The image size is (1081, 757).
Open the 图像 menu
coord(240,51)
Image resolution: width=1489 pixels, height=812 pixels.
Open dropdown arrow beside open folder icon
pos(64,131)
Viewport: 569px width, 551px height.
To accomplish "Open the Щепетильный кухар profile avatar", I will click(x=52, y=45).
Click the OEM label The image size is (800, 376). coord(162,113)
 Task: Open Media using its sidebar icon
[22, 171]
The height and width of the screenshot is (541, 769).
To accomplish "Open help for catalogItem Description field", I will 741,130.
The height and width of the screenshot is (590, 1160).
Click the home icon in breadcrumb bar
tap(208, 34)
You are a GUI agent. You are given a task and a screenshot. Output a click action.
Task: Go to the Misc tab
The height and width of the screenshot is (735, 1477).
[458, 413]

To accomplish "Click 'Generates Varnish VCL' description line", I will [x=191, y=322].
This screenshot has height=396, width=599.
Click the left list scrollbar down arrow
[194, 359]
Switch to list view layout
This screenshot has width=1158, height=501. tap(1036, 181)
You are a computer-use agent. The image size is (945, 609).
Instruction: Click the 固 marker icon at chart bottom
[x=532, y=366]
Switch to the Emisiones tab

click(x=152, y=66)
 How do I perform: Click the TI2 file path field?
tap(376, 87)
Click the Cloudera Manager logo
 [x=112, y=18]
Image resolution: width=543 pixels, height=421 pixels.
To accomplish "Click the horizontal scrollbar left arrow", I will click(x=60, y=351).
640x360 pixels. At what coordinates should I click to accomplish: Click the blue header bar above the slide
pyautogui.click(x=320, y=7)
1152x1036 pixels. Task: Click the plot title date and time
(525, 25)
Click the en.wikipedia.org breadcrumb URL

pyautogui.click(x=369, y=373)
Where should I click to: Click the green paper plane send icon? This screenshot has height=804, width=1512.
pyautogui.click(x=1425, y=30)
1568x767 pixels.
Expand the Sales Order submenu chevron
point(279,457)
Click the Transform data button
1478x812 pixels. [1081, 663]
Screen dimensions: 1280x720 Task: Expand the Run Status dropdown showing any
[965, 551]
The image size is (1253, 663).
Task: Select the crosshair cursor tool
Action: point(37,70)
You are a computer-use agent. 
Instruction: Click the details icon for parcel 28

---*---

→ AIM: Reproduce all of the entries above verbatim, line for line.

→ COMPLETE OUTPUT:
The image size is (1081, 757).
Open the 图像 menu
coord(240,51)
Image resolution: width=1489 pixels, height=812 pixels.
Open dropdown arrow beside open folder icon
pos(64,131)
Viewport: 569px width, 551px height.
To accomplish "Open the Щепетильный кухар profile avatar", I will click(x=52, y=45).
Click the OEM label The image size is (800, 376). coord(162,113)
 Task: Open Media using its sidebar icon
[22, 171]
The height and width of the screenshot is (541, 769).
To accomplish "Open help for catalogItem Description field", I will 741,130.
The height and width of the screenshot is (590, 1160).
Click the home icon in breadcrumb bar
tap(208, 34)
You are a GUI agent. You are given a task and a screenshot. Output a click action.
Task: Go to the Misc tab
The height and width of the screenshot is (735, 1477).
[458, 413]

To accomplish "Click 'Generates Varnish VCL' description line", I will [x=191, y=322].
This screenshot has height=396, width=599.
Click the left list scrollbar down arrow
[194, 359]
Switch to list view layout
This screenshot has width=1158, height=501. tap(1036, 181)
You are a computer-use agent. The image size is (945, 609).
Instruction: Click the 固 marker icon at chart bottom
[x=532, y=366]
Switch to the Emisiones tab

click(x=152, y=66)
 How do I perform: Click the TI2 file path field?
tap(376, 87)
Click the Cloudera Manager logo
 [x=112, y=18]
Image resolution: width=543 pixels, height=421 pixels.
To accomplish "Click the horizontal scrollbar left arrow", I will click(x=60, y=351).
640x360 pixels. At what coordinates should I click to accomplish: Click the blue header bar above the slide
pyautogui.click(x=320, y=7)
1152x1036 pixels. Task: Click the plot title date and time
(525, 25)
Click the en.wikipedia.org breadcrumb URL

pyautogui.click(x=369, y=373)
Where should I click to: Click the green paper plane send icon? This screenshot has height=804, width=1512.
pyautogui.click(x=1425, y=30)
1568x767 pixels.
Expand the Sales Order submenu chevron
point(279,457)
Click the Transform data button
1478x812 pixels. [1081, 663]
Screen dimensions: 1280x720 Task: Expand the Run Status dropdown showing any
[965, 551]
The image size is (1253, 663).
Task: Select the crosshair cursor tool
Action: point(37,70)
You are a computer-use agent. 
Instruction: Click the details icon for parcel 28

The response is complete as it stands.